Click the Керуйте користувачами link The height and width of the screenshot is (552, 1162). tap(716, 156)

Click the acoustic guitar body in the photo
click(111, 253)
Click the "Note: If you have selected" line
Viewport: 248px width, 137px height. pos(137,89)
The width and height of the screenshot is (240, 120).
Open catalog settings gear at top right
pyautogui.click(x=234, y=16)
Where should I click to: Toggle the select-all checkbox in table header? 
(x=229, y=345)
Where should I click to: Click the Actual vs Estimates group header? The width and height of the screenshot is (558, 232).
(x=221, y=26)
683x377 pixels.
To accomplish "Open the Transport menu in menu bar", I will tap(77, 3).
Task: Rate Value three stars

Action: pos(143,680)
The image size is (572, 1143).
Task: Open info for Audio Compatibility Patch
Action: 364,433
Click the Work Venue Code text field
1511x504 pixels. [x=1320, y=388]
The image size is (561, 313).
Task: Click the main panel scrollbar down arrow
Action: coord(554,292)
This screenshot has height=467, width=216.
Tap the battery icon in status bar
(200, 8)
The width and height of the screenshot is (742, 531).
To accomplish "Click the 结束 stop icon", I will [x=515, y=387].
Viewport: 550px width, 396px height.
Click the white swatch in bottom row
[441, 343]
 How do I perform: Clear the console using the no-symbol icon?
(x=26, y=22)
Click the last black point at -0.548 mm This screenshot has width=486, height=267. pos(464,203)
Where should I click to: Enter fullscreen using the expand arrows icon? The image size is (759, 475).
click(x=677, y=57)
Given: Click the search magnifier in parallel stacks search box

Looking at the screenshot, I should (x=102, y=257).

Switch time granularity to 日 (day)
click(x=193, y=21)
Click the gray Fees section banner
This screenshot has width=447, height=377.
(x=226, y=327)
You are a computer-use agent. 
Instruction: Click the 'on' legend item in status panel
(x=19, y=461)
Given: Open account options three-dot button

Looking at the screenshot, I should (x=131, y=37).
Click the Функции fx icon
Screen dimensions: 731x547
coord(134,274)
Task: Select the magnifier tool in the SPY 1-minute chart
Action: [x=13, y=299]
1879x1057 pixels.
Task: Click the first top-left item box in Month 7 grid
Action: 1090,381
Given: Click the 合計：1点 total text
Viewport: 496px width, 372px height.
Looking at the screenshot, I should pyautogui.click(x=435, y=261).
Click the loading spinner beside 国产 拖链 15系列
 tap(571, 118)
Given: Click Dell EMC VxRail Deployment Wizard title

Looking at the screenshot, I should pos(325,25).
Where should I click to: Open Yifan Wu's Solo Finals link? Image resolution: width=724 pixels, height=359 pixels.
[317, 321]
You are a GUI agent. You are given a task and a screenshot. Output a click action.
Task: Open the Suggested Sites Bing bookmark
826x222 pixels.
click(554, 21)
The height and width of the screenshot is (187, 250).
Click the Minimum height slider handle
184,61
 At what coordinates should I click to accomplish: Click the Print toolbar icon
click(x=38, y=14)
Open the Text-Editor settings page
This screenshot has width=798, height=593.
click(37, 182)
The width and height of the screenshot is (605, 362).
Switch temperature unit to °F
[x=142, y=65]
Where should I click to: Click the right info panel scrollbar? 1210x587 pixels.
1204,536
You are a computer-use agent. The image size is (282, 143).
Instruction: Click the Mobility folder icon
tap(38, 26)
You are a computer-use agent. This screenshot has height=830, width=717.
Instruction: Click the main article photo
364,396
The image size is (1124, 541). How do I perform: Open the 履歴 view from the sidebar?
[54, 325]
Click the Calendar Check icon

###

ACTIVITY -
Your reply should consist solely of the number of lines above that contain the word "computer".

WRITTEN RESPONSE -
3